Yesterday, the biggest game in town was trading the risk-off assets, and this is why we saw the VIX index blasting through the roof again. It surged over 7.65% yesterday. This was the biggest move since it jumped 21.6 percent on Jan 31. Over the 52 weeks, the index is down by 0.34%, but the 30-day price volatility has soared to 124.4% compared to 122.15%.

Today, the buoyancy is fueled by speculations that China may directly inject cash to cushion its airline industry. The entire industry is going through the toughest time. Its airline industry has shrunk to such a small size that Portugal's airline industry looks like a giant. Given the fact that Beijing is going to provide its support, it pushed the airline stocks higher such as China Eastern and Hainan Airlines.

We think in the coming days, there could be some intriguing mergers as bigger players take over smaller ones, and government subsidies may provide an extra lifeline.


UK Inflation

At 09:30 UK time, we are going to see the UK's CPI y/y inflation number. The headline number hit the lowest point since December 2016. This has supported consumer spending during the time of Brexit uncertainty, which was powered by the incompetent behavior of lawmakers.
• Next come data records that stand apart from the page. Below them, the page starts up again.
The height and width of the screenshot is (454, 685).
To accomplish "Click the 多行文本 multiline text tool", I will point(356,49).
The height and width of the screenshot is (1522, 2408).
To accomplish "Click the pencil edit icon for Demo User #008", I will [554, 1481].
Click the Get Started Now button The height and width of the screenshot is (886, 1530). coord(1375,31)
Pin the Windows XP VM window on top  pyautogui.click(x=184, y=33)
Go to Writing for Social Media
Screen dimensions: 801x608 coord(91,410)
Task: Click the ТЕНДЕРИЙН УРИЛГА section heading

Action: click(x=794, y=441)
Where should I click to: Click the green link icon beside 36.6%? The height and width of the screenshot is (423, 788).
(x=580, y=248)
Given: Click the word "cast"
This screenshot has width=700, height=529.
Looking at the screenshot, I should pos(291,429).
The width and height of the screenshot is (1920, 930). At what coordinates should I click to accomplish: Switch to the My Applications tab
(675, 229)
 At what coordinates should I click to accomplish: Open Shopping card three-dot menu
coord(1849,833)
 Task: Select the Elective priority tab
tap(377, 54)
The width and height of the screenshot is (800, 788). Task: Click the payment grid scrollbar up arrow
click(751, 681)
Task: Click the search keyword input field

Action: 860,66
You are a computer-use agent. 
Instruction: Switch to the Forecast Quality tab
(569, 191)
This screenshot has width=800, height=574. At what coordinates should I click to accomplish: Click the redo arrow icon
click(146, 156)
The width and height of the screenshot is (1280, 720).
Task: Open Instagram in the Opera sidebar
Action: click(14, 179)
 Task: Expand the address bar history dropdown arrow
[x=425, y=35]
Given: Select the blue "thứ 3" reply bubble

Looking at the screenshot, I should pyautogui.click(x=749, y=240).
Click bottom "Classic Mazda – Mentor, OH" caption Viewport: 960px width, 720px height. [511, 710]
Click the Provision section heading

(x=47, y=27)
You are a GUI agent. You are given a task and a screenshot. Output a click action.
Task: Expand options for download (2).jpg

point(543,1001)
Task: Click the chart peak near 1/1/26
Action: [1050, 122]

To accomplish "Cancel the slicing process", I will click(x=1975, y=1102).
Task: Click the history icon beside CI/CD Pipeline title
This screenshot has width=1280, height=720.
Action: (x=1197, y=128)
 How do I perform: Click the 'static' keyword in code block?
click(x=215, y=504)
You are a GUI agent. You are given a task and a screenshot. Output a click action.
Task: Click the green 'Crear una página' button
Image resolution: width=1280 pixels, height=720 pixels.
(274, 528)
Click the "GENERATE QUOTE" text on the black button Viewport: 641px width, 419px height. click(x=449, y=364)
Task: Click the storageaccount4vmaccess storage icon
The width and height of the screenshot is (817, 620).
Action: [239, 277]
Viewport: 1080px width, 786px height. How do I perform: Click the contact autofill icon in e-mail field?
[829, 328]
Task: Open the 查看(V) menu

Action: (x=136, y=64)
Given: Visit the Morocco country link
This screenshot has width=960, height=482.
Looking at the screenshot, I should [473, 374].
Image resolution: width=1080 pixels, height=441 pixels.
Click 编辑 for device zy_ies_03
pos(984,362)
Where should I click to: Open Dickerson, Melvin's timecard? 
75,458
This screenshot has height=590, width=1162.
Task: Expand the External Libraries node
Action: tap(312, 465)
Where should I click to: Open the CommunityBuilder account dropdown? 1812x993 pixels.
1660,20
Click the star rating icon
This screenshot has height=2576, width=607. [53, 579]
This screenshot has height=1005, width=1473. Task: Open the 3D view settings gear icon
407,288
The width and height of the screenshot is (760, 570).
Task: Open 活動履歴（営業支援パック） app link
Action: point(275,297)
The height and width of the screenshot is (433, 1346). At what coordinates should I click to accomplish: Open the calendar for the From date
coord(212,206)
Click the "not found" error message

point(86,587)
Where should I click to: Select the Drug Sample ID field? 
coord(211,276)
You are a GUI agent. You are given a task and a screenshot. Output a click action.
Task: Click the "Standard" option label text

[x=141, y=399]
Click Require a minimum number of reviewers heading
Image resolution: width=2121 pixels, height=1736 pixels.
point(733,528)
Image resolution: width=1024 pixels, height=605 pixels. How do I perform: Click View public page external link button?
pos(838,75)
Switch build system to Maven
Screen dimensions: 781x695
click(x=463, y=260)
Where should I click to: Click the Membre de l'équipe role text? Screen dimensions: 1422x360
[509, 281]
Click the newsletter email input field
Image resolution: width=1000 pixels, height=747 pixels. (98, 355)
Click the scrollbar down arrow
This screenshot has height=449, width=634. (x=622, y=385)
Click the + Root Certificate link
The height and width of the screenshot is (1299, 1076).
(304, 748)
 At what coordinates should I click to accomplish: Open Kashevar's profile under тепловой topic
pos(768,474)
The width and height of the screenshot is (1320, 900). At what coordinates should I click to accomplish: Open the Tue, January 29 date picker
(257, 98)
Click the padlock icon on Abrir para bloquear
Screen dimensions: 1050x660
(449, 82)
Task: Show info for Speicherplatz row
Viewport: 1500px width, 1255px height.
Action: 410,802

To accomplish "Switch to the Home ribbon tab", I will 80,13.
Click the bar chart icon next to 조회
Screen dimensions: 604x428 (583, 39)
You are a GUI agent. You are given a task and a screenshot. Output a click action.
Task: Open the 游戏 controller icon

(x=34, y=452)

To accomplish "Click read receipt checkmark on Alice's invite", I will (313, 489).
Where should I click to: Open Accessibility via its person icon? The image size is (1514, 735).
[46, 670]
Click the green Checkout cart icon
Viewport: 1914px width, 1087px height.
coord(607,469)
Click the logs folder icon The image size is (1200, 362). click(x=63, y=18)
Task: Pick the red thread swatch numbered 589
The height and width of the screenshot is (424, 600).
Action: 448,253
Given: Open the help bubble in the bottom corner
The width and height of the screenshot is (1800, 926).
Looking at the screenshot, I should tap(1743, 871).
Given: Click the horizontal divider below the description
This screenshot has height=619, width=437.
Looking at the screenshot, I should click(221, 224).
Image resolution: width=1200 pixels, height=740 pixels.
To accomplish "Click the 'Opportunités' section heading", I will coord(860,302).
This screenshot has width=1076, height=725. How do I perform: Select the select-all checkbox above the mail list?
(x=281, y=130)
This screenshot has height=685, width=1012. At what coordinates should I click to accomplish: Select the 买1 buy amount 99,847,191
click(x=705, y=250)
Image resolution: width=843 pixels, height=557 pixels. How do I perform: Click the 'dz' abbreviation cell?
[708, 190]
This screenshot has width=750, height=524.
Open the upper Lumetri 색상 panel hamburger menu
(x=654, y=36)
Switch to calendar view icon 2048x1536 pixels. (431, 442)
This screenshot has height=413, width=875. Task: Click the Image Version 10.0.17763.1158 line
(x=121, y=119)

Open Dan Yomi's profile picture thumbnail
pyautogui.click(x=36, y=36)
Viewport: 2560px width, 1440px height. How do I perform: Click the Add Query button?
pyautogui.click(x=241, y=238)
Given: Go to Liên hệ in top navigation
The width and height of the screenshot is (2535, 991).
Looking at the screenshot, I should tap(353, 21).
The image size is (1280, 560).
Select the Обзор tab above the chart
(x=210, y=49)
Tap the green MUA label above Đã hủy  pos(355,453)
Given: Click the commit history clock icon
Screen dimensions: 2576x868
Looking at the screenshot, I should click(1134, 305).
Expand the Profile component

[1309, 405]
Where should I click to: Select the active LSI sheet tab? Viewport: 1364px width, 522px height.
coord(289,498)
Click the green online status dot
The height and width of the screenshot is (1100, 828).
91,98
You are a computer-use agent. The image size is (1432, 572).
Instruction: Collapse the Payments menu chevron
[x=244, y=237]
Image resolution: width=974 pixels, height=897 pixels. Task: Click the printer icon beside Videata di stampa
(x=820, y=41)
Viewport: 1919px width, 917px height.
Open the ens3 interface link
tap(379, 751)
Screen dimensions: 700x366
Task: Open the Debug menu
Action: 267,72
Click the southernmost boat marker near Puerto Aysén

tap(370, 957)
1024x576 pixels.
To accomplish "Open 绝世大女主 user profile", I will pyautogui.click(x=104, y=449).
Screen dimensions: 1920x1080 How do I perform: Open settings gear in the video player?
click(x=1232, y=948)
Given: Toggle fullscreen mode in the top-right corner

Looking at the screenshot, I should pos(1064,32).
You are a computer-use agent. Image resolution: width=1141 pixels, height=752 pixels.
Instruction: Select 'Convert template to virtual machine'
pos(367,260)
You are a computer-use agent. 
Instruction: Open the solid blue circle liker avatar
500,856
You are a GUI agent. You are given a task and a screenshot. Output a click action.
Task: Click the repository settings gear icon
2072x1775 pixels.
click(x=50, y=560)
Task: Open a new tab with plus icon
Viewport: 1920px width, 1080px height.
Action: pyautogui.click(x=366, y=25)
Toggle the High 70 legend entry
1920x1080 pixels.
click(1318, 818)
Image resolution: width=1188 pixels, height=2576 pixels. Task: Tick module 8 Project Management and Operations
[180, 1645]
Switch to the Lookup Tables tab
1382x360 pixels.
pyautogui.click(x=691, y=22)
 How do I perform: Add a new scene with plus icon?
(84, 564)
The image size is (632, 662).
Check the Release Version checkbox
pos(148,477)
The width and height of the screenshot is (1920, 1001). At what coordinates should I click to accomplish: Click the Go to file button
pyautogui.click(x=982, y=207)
Today's CPI number is likely to tick higher due to the rise in train fares, but heavy discounts offered by the retailer due to deprived December sales period may offset some of that effect.


FOMC Meeting Minutes

Later in the day, we have the FOMC meeting minutes and, the hopes are that the Fed acknowledges the softness in the industrial data and pays courtesy to corporate earnings. Disruption in the supply chain is not something that can be eased off that easily. Market participants want the Fed to provide them some kind of assurance as well.



In the commodity space, Gold price blasted through the 1,600 – mark once again – for the second time this year. The fact that the price is still holding on to this level, confirms that something is being cooked under the hood. What I mean by this is that investors aren't fully convinced about buying the dip mentality.